In response to an earlier question that one of your
colleagues raised, this is another opportunity and
responsibility for the two secretaries to plan in advance of an
emergency as to how to deploy and under what conditions to
deploy those assets.
So clearly my experience with the men and women of the
National Guard as Governor of Pennsylvania was as good and as
positive as I believe most governors have felt and experienced,
the ultimate citizen soldier who responds to the challenge at a
moment's notice, and configuring them in the future,
configuring their future deployment under certain circumstances
on behalf of the Department of Homeland Security would be one
of the most important and one of the first missions that the
new secretary should undertake with the Secretary of Defense.

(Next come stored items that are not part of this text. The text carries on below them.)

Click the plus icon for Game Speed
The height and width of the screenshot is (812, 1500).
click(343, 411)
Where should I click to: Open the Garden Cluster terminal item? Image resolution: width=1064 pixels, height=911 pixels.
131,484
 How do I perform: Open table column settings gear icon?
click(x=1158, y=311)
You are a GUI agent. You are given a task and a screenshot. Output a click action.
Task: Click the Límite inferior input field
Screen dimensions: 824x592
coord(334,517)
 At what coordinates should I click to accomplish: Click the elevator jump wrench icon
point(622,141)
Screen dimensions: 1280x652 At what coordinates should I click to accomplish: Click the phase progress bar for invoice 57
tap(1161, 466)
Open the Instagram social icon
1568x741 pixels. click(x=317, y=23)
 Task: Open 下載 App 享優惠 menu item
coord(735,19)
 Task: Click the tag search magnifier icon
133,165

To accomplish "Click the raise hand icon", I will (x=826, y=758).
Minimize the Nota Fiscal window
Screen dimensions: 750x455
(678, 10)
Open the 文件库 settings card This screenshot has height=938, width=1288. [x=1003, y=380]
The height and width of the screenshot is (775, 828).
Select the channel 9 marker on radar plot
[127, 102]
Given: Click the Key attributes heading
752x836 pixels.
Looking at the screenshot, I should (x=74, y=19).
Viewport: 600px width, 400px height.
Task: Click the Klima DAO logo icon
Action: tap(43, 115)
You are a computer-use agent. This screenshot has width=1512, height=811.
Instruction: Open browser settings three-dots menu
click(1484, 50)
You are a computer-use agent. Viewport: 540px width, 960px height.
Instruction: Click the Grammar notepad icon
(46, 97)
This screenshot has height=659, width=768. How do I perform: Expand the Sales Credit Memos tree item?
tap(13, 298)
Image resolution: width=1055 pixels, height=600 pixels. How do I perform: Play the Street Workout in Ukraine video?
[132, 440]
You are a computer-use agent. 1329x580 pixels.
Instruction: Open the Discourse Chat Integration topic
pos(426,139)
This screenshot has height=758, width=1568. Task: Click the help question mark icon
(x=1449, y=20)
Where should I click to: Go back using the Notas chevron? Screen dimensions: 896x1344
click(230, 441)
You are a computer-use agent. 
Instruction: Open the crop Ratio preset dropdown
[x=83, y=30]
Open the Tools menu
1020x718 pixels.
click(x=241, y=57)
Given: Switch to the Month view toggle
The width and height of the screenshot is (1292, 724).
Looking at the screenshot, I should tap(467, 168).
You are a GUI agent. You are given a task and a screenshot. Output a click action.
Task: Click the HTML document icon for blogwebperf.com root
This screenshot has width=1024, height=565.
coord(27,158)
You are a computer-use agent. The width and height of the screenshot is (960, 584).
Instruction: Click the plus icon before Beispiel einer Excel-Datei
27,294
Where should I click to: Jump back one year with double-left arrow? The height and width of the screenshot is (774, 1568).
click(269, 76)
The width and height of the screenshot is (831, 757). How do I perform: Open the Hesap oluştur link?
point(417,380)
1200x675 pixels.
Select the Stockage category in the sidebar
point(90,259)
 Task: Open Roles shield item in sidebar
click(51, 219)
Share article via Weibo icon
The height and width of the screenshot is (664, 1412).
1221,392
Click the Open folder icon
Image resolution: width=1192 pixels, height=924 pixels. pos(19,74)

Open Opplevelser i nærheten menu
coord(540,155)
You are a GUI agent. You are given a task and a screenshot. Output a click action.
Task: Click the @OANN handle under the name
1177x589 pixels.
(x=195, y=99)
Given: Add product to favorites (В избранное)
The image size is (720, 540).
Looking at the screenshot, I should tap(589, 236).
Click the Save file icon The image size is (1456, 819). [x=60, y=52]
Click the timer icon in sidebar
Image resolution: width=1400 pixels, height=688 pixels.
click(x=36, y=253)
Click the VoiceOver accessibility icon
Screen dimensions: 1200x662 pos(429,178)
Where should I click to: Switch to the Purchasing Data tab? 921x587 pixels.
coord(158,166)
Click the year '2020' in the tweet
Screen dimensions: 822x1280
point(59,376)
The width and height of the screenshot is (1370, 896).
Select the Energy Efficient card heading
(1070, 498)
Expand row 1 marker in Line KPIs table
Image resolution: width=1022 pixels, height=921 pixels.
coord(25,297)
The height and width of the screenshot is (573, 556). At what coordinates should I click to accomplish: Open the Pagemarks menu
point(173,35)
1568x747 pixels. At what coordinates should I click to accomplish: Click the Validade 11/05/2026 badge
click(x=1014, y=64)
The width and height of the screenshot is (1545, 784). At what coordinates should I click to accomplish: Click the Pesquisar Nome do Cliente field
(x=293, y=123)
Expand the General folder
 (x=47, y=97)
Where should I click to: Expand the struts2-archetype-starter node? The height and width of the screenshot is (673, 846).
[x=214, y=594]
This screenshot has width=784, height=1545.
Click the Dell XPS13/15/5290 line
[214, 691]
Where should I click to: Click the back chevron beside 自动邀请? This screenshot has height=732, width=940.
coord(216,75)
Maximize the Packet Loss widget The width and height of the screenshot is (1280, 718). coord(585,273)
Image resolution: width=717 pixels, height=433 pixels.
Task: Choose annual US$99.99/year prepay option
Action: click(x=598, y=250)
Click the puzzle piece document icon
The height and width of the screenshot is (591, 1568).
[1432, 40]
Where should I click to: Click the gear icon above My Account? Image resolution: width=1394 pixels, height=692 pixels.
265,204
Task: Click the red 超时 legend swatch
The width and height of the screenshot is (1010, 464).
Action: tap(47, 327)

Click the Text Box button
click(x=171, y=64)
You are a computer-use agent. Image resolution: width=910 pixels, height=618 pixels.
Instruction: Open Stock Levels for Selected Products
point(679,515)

Senator Durbin. Thank you, Governor Ridge.
Thank you, Mr. Chairman.
Chairman Lieberman. Thank you, Senator Durbin.
Governor Ridge, thanks very much. It has been a very
helpful morning. We have covered a lot of ground. There is
obviously some we have not covered. I know our staffs are in
close contact. You and I, Senator Thompson and other Members
will be. There have been important questions, some of those
are--I have not heard anything today that tells me that we
cannot or will not get this job done this session of Congress,
so thank you very much.
Do you need a note for Congressman Shays on the House side
or---- [Laughter.]
Governor Ridge. Well, you know, I think your note would do
just fine, Senator. I appreciate spending some time with you
today. Thank you very much.
Chairman Lieberman. Thank you. Well done.
Senator Hart and Senator Rudman, thank you very much for
your patience, and for your presence here. As a measure of the
high regard in which you are held and the fact that people are
interested in what you have to say that at least the four
Ranking Members of the Committee are still here at this hour to
hear you.
It struck me that Hart and Rudman may be competing with
McCain and Feingold as the most sought-after tag team here in
Washington.
Gary, I said to the hearing on the House side last week,
when Warren Rudman was there, that in the new age of security
that we entered in on September 11, as we look back, you two
are going to be the Paul Reveres of this age, in effect, your
work and report--we are seeing that the terrorists are coming,
unfortunately. We did not respond and organize quickly enough
and well enough.
We thank you for being here. We are interested in hearing
anything you have to say, most particularly your reactions to
the President's proposal.
Senator Rudman. Let Gary go first.
Chairman Lieberman. Is he the older, more senior of the
two?
Senator Rudman. Smarter.
Senator Hart. I just look older.
Chairman Lieberman. Senator Hart.
TESTIMONY OF HON. GARY HART, CO-CHAIR, U.S. COMMISSION ON
NATIONAL SECURITY FOR THE 21ST CENTURY
Senator Hart. Mr. Chairman, Senator Thompson, Members of
the Committee, thank you very much for letting us come.
To the end we can presume to speak for the 12 distinguished
Americans who served on this Committee with us, and with whom
we were honored to serve, I think it is safe to say that all of
us our deeply gratified that the President has endorsed the
proposal that we made to him very early in his administration,
and has indeed gone well beyond the structural suggestions that
we were able to make. It was beyond our capacity and our
mandate to design a new National Homeland Security Agency, but
we certainly tried to lay out the framework and the
implementation for that.
Objections have been raised. Each of them is answerable
very quickly. The suggestion is that this is going to be too
costly. That decision has already been made. I think the
Congress and the President have concurred that something in the
range of $37 or $38 billion will be spent on Homeland Security,
and that will of course continue and increase as time goes on.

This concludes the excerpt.